If your baby walks earlier, then it means that she is smarter and healthier than babies who walk later.
This is not at all true. There is no significant difference in the fitness and smartness of the babies who started walking at eight months and babies who took their first steps at 18 months. Just the size of your baby impacts when your baby will walk. If your baby has a big head, she needs to develop enough strength to support it upright while taking her first baby steps. This might cause a bit of delay. However, if your baby has a proportionate or small head, she can easily support it upright and walk earlier than big-headed babies. Also, if your baby walks a bit late, that means she is more cautious than babies who take the risk of walking very early.
Your baby needs to wear hard-soled shoes to support her walk.

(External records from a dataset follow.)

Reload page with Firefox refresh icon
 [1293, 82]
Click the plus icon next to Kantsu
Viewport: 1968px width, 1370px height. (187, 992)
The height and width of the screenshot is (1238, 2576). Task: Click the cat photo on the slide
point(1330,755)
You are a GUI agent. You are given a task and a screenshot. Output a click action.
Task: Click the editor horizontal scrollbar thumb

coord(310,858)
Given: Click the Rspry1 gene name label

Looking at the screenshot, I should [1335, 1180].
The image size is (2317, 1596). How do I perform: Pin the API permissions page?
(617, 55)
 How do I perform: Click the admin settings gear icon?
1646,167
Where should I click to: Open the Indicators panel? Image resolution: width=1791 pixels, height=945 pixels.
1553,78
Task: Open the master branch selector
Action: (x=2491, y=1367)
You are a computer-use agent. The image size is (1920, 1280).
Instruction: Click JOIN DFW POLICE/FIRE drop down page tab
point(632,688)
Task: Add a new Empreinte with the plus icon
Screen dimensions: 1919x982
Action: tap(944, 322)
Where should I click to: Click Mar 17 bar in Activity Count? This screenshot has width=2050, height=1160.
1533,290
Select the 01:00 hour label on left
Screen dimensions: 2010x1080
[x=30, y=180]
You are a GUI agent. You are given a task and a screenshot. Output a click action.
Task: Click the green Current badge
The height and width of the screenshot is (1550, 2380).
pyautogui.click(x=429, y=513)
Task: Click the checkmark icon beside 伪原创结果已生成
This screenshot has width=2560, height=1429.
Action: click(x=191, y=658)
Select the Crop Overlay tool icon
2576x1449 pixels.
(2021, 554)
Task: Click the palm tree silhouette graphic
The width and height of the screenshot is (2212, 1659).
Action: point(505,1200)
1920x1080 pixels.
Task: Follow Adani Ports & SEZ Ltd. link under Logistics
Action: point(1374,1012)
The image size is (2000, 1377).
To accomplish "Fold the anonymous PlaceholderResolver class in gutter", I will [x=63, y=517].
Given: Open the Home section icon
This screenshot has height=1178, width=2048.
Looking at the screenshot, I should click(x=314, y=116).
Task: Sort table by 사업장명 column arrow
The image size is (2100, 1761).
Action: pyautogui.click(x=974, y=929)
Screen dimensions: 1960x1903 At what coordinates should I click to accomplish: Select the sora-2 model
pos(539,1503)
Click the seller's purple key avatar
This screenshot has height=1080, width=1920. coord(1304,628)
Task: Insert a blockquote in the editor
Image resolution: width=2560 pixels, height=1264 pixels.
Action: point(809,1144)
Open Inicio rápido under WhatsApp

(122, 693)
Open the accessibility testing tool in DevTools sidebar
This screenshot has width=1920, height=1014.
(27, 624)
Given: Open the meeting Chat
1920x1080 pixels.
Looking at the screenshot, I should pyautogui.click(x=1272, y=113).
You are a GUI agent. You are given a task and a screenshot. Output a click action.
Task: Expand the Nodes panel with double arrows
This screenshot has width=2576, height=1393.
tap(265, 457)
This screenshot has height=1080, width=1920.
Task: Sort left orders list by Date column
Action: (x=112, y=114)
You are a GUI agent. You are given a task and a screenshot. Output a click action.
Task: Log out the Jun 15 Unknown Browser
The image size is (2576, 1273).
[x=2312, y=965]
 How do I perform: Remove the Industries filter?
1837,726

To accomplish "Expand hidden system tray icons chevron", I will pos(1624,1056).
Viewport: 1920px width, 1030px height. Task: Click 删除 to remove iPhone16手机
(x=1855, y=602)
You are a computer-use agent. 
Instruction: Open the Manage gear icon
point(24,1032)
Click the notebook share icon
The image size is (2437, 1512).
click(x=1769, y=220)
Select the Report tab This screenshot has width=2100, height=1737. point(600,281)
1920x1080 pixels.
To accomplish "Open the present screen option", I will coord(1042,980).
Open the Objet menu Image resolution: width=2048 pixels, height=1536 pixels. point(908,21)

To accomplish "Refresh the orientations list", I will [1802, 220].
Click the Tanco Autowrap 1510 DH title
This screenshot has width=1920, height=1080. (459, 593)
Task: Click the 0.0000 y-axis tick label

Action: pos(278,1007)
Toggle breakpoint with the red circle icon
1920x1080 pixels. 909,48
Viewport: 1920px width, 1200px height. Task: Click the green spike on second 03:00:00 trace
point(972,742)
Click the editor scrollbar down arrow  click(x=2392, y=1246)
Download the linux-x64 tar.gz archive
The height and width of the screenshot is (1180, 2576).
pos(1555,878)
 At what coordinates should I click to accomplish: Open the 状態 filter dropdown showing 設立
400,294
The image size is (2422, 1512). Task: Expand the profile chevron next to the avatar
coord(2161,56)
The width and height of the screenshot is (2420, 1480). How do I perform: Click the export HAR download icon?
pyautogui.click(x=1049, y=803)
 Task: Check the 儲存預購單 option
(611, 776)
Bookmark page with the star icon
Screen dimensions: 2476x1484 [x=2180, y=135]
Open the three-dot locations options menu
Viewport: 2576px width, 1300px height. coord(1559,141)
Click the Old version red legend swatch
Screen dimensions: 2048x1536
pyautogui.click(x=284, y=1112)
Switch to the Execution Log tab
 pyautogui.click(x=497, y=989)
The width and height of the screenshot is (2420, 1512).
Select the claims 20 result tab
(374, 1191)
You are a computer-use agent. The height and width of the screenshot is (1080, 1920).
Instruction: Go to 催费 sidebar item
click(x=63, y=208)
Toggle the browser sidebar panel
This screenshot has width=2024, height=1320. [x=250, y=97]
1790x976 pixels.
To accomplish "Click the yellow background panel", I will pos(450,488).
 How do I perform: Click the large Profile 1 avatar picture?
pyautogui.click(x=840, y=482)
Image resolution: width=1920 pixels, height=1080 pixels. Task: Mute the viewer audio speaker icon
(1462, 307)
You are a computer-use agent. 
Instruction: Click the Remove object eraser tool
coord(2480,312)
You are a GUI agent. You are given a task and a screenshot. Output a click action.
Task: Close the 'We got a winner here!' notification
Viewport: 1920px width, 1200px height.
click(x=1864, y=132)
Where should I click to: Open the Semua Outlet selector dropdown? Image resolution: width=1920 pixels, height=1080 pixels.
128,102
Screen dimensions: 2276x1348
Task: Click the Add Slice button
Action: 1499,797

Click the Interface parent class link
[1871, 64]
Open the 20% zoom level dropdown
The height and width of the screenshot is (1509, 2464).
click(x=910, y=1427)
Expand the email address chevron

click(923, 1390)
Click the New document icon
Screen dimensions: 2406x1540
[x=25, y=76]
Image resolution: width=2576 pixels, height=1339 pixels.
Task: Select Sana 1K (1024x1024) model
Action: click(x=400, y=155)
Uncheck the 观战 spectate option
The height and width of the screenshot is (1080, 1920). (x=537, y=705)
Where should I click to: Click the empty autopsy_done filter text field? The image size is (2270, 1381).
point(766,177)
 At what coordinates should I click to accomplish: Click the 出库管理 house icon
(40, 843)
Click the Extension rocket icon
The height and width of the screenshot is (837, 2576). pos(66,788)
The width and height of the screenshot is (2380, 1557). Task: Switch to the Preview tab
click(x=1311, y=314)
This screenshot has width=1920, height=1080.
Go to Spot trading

This is completely false, as the truth is exactly the opposite. Research reveals that your baby has immature balance as she takes her first baby steps. So, she needs to bend her feet while walking to prevent falling. However, hard-soled shoes don’t allow your baby to flex her feet so they are not supportive to your little ones while walking. In fact, they hinder her balance. Also, when your baby walks with hard-soled shoes on laminated or wooden floors, she is at greater risk of slipping on the floor. Comfortable shoes are not only important to keep baby happy, they also help her to walk. A pair of soft, well-fitting shoes will prevent baby from stumbling when learning to walk. Opt for a pair of soft booties and see the difference for yourself. And if your baby refuses to wear regular shoes, there’s always sock shoes to protect her delicate little feet and keep her from falling or tripping.
Baby’s leg muscles are the most important while walking.
No, that’s not so. Baby’s walking act not only involves leg muscles but also engages many major muscle groups in her body. In fact, her back, neck, and arm muscles play a key role in balancing her trunk, in order to help her have the right posture as she tries to walk. Also, these groups of muscles promote initial moves, such as leaning forward, reaching out, and turning in different directions – all of which your baby needs to develop before she puts her first step.
Your baby walks early only if she crawls first.
This is so not true! Most babies who skip crawling tend to learn and walk earlier than, or at the same time as, crawling babies. If your baby skips crawling and tries taking her first baby steps, that’s perfectly fine and you have nothing to worry about it. In fact, you might find your baby walking well and earlier than other babies who used to crawl first.